Unlike the other times she and Aden first encountered each other, Mary Ann was not filled with the urge to hug him and run. She just wanted to hug him. He was one of her best friends, she loved him like a brother, but their abilities—his to draw, strengthen, and hers to repulse, weaken—made them complete opposites. They were like two magnets forcibly pressed together, wrong ends up, and they just weren’t meant to coexist. Until now.

She wondered what had changed but was too hungry to unravel the pieces.

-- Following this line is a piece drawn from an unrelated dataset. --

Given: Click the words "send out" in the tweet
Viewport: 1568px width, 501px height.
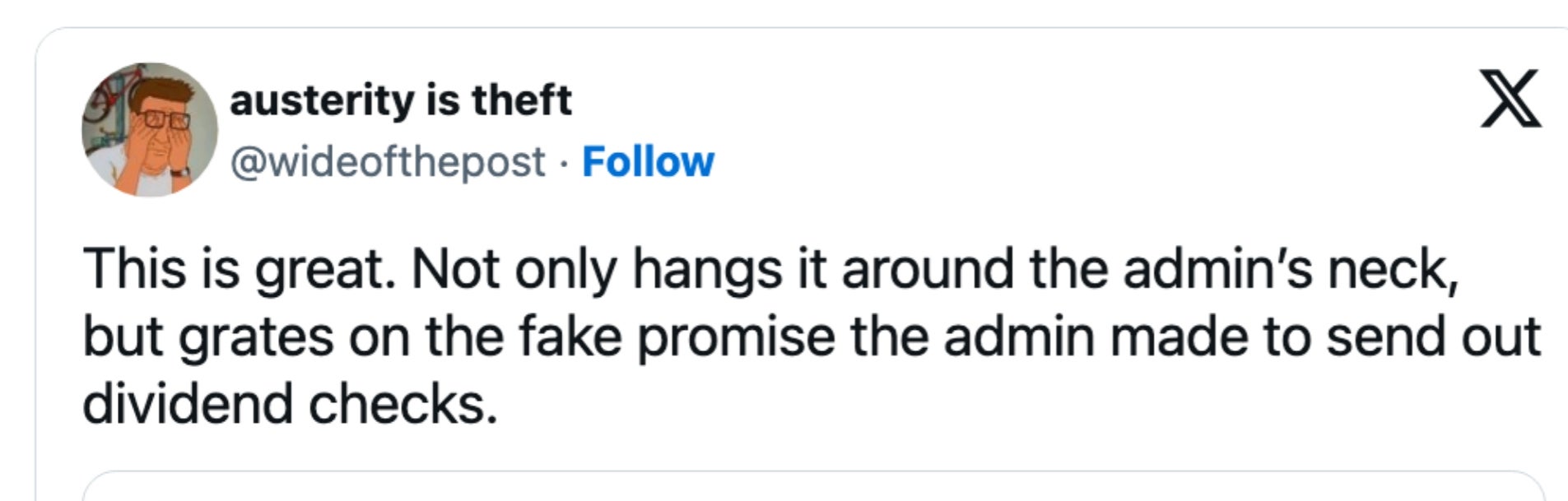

“You’re awake,” Aden said, his relief palpable.

“Yeah.” He looked different. A lot different. Gone was his dark hair, and in its place was a short crop of blond. His face was harder, harsher, his shoulders wider. If she wasn’t mistaken, his legs were longer, too.

All that growth, in about two weeks time. Wow. But then, she probably looked different, too. She was tattooed, thinner, maybe even gaunt. “Where’s Riley?”

“Right beside you.” Victoria motioned to the other side of the bed with a tilt of her head.

Barely concealing her jolt of surprise, Mary Ann twisted on the mattress, the springs protesting. Sure enough. Riley was beside her. He was awake, propped up on pillows, and…in pain? His skin was pallid but for the dark circles under his eyes. The normally luminous glow of his green eyes had blunted.

She reached up to trace her fingertips along the edge of those circles, halfway hoping to brush them away, but he jerked his head to the side, preventing contact.

Astonishment? Yes, she experienced that. Then utter, absolute distress. He didn’t even glance in her direction, just kept staring over at Aden and Victoria. He didn’t offer an explanation, just kept his lips pressed together in a hard line.

What was wrong with him?

Had she done something, said something?

Or was he simply hurting too badly to be touched?

He was shirtless, his chest free of injuries, but his lower half was hidden under the covers. Maybe his legs were giving him fits, making the rest of him sensitive to any type of human contact. She wanted so badly to believe that was the answer, but deep down she suspected the worst.

He was done with her.

And if that was the case, well, she’d pushed for that, hadn’t she?